*TASK REQUIREMENTS*
Turn the rows below into a JSON list of strings, one string per line, from the line containing "The height and" through the end of the rows. Skip blank lines and leave out the pictures.

☆ ☆ ☆

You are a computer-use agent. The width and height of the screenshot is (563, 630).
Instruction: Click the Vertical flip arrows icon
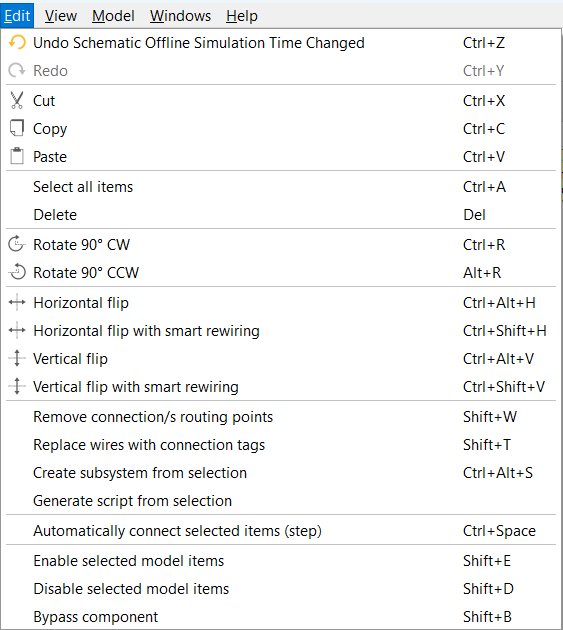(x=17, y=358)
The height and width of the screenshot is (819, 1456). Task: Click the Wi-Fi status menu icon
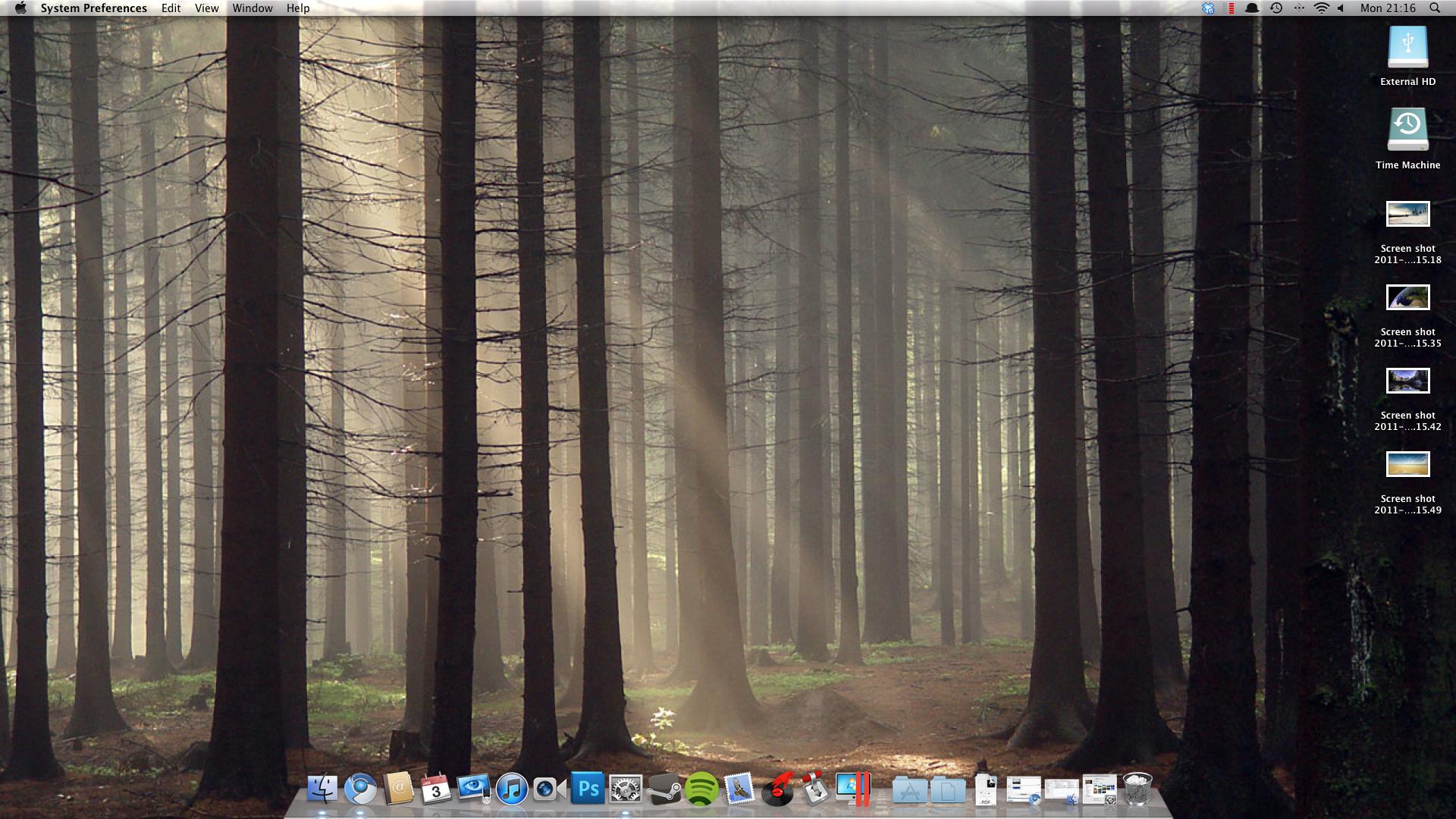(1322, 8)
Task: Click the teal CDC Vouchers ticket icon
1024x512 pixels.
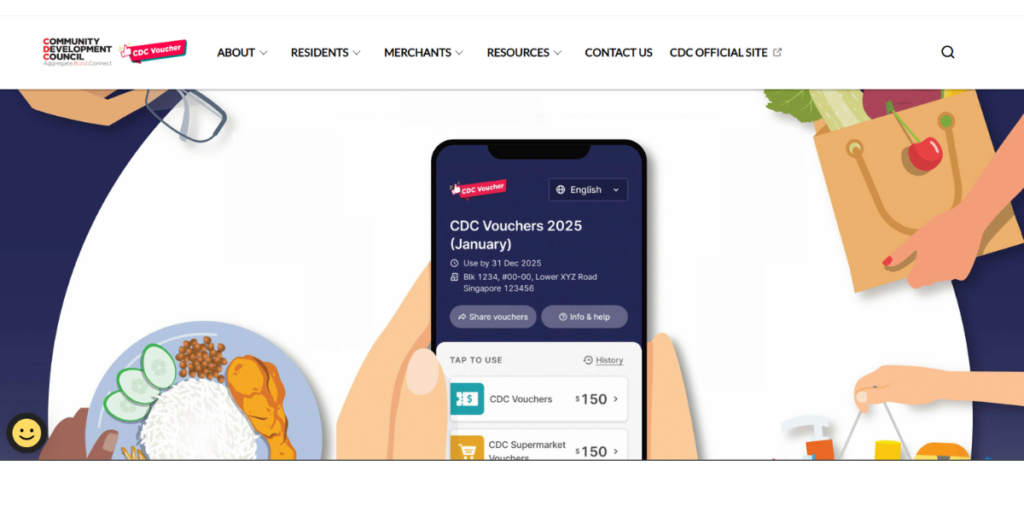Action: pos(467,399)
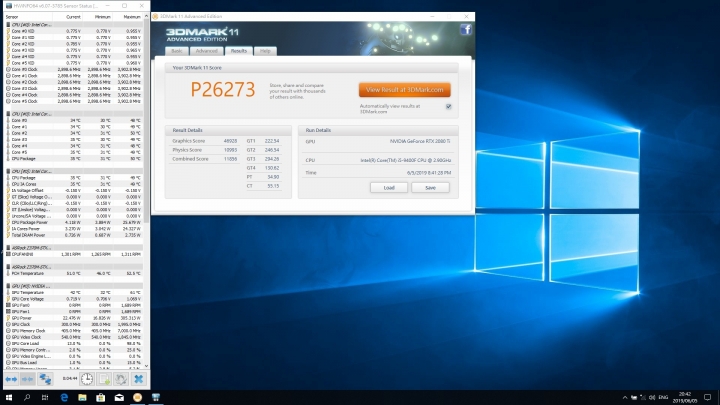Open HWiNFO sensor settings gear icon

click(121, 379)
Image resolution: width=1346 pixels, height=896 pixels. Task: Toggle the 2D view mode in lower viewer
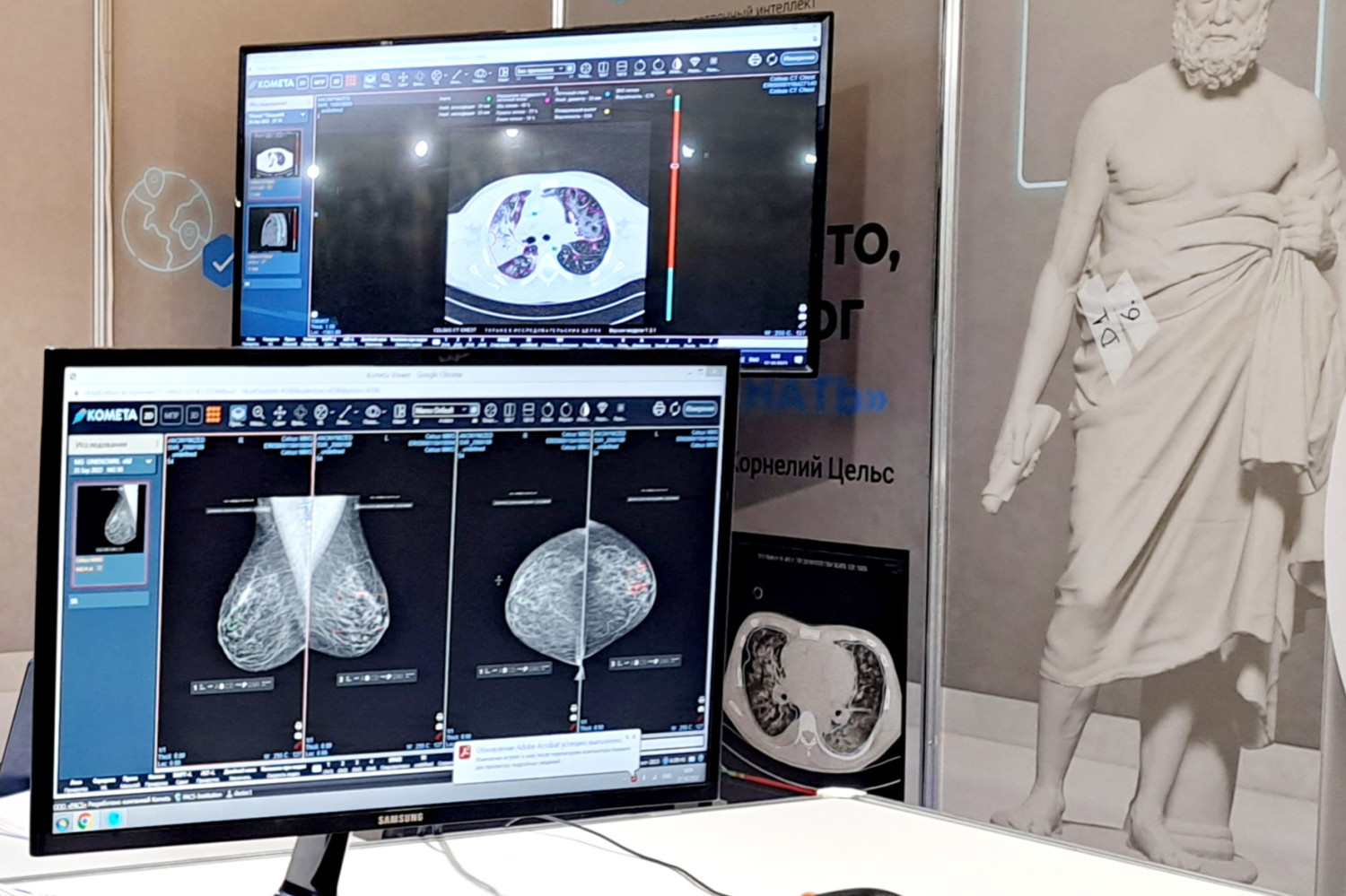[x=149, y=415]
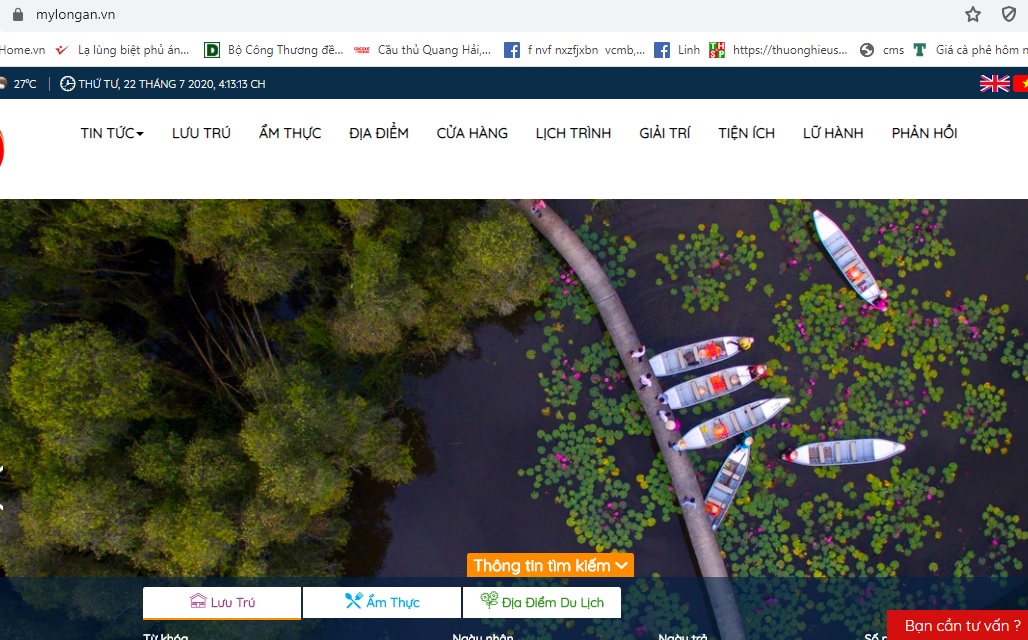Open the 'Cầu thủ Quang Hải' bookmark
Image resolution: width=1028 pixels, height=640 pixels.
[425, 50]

☆ ☆ ☆

*PROBLEM SOLUTION*
[
  "The height and width of the screenshot is (819, 1456). Task: Click the Wi-Fi status menu icon",
  "(1322, 8)",
  "Task: Click the teal CDC Vouchers ticket icon",
  "1024x512 pixels.",
  "Action: pos(467,399)",
  "Open HWiNFO sensor settings gear icon",
  "click(121, 379)",
  "Image resolution: width=1346 pixels, height=896 pixels. Task: Toggle the 2D view mode in lower viewer",
  "[x=149, y=415]",
  "Open the 'Cầu thủ Quang Hải' bookmark",
  "Image resolution: width=1028 pixels, height=640 pixels.",
  "[425, 50]"
]